UNITED STATES COURT OF APPEALS
FOR THE SECOND CIRCUIT
SUMMARY ORDER
RULINGS BY SUMMARY ORDER DO NOT HAVE PRECEDENTIAL EFFECT. CITATION TO A
SUMMARY ORDER FILED ON OR AFTER JANUARY 1, 2007, IS PERMITTED AND IS GOVERNED BY
FEDERAL RULE OF APPELLATE PROCEDURE 32.1 AND THIS COURT’S LOCAL RULE 32.1.1. WHEN
CITING A SUMMARY ORDER IN A DOCUMENT FILED WITH THIS COURT, A PARTY MUST CITE
EITHER THE FEDERAL APPENDIX OR AN ELECTRONIC DATABASE (WITH THE NOTATION
“SUMMARY ORDER”).
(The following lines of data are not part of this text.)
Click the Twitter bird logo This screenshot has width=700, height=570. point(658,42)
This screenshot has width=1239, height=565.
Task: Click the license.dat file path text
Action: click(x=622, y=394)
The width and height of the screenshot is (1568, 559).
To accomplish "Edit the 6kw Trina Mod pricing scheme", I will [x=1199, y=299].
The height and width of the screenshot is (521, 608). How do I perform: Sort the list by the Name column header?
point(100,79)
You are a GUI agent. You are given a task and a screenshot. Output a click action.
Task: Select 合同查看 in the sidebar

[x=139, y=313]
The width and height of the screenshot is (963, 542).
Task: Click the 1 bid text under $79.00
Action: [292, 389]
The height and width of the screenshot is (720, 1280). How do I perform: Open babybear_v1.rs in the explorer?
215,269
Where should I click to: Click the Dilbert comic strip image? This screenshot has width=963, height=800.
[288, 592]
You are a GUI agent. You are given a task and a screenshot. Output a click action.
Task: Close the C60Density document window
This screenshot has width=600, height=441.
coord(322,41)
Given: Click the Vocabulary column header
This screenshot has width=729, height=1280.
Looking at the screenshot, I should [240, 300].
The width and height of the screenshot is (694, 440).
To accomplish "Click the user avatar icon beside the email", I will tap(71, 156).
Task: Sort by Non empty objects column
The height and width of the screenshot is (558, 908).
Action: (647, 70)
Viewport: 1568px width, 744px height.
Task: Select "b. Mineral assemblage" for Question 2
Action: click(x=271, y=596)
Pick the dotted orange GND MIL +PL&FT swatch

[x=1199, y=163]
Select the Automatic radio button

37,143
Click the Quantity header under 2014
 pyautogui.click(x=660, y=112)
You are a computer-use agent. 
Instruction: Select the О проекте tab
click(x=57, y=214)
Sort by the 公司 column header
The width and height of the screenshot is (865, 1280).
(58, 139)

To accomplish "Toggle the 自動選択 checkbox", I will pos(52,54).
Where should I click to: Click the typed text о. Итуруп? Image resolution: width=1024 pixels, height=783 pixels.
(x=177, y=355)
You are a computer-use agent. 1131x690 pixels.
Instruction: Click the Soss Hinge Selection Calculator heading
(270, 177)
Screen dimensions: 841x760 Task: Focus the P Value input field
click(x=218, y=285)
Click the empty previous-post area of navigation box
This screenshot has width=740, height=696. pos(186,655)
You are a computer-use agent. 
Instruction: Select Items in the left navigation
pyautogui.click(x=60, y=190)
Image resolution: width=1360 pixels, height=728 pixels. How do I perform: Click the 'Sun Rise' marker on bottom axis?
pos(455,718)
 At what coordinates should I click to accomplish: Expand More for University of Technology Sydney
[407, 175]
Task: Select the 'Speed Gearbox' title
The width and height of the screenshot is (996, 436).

A PARTY CITING A SUMMARY ORDER MUST SERVE A COPY OF IT ON
ANY PARTY NOT REPRESENTED BY COUNSEL.
At a stated term of the United States Court of Appeals for the Second Circuit, held at the
Thurgood Marshall United States Courthouse, 40 Foley Square, in the City of New York, on the
5th day of March, two thousand eighteen.
PRESENT:
JOHN M. WALKER, JR.,
PETER W. HALL,
RAYMOND J. LOHIER, JR.,
Circuit Judges.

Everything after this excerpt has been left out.